Ketanji Brown Jackson is the first Black woman voted on to the Supreme Court in its 233-year history. A federal judge, Jackson was nominated to replace Justice Stephen G. Breyer who announced his retirement earlier this year.

Jackson’s ascension diversifies the court’s makeup. She becomes the third person of color among the nine justices and narrows the gender gap, raising the current number of women on the high court to four.

“The historic confirmation of Judge Ketanji Brown Jackson is an essential step toward a more inclusive America that reflects the strength of our diverse nation and recognizes the unique and often overlooked role African American women have played in building and shaping this country,” Southern Poverty Law Center President and CEO Margaret Huang said in a statement after Jackson’s confirmation by the U.S. Senate.

Jackson was sworn in as the 116th member of the Supreme Court — replacing Breyer, who officially retired — at noon June 30, 2022.

Here is a brief look at her life and career:

1970 — She is born Sept. 14 in Washington, D.C. Parents Johnny and Ellery choose the name Ketanji Onyika — meaning “Lovely One” — for their daughter from a list of names sent by a family member who was serving in the Peace Corps in West Africa.

The family moves to Miami, where the Browns serve as school administrators in the Miami-Dade Public School System. She has a younger brother, Ketajh.

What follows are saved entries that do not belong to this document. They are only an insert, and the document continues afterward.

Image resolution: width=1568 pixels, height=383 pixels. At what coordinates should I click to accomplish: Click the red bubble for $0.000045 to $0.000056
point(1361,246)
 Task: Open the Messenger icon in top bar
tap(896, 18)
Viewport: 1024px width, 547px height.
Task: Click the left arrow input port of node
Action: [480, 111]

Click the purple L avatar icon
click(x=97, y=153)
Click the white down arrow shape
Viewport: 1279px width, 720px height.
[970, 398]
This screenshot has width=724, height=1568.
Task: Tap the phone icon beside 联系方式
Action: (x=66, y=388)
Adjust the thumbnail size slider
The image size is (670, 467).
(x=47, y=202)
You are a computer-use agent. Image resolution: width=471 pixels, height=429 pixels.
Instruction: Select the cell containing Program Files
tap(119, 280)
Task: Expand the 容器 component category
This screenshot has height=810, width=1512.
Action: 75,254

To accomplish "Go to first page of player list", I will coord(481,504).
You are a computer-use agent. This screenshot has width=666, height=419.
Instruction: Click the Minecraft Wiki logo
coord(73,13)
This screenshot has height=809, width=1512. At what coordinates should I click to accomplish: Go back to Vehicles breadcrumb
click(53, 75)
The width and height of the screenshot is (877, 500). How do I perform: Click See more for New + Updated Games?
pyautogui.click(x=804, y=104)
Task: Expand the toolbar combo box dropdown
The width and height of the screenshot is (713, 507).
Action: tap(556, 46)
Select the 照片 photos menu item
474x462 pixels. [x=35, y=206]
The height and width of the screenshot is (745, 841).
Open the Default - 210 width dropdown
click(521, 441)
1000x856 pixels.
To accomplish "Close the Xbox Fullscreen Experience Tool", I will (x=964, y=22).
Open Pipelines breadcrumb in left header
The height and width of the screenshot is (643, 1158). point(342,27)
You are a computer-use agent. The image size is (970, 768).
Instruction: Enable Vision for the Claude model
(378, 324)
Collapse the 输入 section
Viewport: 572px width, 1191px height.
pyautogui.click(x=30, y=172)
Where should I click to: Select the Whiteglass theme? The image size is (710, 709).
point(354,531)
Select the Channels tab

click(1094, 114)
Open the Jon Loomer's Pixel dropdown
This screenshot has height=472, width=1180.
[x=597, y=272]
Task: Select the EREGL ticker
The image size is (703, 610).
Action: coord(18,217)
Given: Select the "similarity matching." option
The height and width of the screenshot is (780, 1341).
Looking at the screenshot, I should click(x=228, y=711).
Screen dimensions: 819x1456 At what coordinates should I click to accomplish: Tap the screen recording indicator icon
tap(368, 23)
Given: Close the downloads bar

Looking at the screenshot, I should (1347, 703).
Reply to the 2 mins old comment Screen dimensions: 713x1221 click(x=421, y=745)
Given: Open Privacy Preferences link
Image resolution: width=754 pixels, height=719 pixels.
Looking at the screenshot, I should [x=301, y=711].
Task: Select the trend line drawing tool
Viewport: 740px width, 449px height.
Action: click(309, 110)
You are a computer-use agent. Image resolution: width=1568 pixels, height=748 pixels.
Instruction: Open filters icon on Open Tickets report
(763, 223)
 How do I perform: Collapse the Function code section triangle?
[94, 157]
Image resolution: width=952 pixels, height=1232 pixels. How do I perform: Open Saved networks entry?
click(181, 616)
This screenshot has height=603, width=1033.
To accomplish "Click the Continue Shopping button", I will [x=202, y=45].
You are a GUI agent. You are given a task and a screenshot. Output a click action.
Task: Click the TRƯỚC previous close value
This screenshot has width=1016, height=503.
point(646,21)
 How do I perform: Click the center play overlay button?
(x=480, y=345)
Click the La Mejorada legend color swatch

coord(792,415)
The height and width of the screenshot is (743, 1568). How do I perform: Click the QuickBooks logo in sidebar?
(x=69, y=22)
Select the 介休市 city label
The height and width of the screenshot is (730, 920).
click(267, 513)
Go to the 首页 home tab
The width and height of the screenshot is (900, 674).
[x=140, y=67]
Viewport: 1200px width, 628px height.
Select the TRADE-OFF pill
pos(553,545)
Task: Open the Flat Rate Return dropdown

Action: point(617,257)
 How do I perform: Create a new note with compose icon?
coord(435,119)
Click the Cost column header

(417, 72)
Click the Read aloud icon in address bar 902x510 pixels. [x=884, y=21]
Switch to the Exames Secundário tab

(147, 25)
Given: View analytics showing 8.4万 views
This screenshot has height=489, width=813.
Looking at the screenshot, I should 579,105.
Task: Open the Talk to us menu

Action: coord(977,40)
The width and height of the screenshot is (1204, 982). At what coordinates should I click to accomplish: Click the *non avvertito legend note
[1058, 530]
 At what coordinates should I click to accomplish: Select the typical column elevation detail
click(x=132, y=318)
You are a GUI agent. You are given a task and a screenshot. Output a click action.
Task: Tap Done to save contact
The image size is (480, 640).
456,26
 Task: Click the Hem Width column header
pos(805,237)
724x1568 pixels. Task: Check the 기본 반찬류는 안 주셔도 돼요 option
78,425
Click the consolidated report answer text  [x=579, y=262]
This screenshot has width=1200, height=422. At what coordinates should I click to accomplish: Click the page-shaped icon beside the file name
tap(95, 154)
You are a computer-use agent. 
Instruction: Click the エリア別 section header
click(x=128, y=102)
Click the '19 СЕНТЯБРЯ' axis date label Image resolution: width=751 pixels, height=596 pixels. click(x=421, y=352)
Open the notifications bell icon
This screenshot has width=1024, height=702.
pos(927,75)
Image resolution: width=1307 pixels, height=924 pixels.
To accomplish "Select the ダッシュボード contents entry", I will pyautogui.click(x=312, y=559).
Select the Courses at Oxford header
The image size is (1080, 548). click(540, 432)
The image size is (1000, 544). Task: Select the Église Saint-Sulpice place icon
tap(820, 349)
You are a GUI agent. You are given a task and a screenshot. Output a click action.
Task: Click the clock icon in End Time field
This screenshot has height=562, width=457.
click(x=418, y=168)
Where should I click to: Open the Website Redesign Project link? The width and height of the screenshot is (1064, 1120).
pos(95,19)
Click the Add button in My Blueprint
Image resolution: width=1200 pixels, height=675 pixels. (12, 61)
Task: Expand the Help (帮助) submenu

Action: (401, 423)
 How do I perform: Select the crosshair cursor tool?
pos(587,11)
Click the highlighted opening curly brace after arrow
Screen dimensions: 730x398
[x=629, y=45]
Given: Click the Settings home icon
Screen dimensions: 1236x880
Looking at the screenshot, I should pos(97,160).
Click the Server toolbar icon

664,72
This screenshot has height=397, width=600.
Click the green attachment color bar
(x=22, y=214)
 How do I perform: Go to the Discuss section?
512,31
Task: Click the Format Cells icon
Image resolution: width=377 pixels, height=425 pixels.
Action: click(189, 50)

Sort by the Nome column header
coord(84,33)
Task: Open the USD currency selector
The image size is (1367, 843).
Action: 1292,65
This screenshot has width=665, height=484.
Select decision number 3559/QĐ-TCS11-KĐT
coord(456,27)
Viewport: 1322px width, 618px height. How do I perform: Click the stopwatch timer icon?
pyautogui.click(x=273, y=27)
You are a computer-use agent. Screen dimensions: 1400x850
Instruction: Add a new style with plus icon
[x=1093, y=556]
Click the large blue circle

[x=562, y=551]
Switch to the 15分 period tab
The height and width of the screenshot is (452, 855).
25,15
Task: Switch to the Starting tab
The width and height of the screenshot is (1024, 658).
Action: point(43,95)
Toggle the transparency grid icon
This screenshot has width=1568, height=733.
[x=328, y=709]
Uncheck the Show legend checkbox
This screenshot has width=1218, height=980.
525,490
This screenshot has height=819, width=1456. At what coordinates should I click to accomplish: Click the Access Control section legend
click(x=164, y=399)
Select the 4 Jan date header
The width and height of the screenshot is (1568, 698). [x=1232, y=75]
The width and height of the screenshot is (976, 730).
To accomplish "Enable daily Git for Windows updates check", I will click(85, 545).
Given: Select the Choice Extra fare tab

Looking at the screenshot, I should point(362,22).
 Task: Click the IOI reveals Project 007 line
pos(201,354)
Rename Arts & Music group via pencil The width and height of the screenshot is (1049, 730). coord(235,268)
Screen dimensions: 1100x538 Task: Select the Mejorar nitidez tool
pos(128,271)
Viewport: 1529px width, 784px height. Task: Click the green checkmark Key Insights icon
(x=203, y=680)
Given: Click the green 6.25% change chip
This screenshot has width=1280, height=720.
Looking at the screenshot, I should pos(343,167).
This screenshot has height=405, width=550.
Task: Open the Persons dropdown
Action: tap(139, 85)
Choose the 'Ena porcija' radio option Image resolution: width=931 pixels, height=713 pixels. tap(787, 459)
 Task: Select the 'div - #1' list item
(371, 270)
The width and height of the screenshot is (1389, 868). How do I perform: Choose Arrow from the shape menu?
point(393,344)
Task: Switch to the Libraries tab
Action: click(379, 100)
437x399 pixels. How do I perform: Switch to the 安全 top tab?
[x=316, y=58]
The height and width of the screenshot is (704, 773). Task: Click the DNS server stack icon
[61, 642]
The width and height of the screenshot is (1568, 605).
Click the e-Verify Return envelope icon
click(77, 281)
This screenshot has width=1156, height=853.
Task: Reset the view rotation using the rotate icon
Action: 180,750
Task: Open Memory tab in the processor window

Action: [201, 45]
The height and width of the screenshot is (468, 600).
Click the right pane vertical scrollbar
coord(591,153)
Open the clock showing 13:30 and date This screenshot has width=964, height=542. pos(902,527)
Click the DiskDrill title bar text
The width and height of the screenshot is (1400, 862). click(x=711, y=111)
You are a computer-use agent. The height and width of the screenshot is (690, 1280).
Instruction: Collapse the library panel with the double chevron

Jackson has said — and affirmed at her confirmation hearings before the U.S. Senate Judiciary Committee — that her love for the law dates back to her time as a child, when she would sit by her father as he studied while attending law school. Her mother was a school principal. Both were the first in their families to attend college — historically Black colleges and universities.

1988 — Jackson graduates from Miami Palmetto Senior High School, where she is class president and a star debater.

She attends Harvard University where, as a freshman, she confronts the display of a Confederate flag on campus.

1992 — After graduating magna cum laude, she works for more than a year as a reporter and researcher for Time magazine, writing stories on economic policy and prescription drug prices.

1994 — Jackson returns to Cambridge, Massachusetts, to attend Harvard Law, serving as an editor of the Harvard Law Review.

1996 — After graduating from Harvard Law cum laude, Jackson clerks for Massachusetts District Court Judge Patti B. Saris.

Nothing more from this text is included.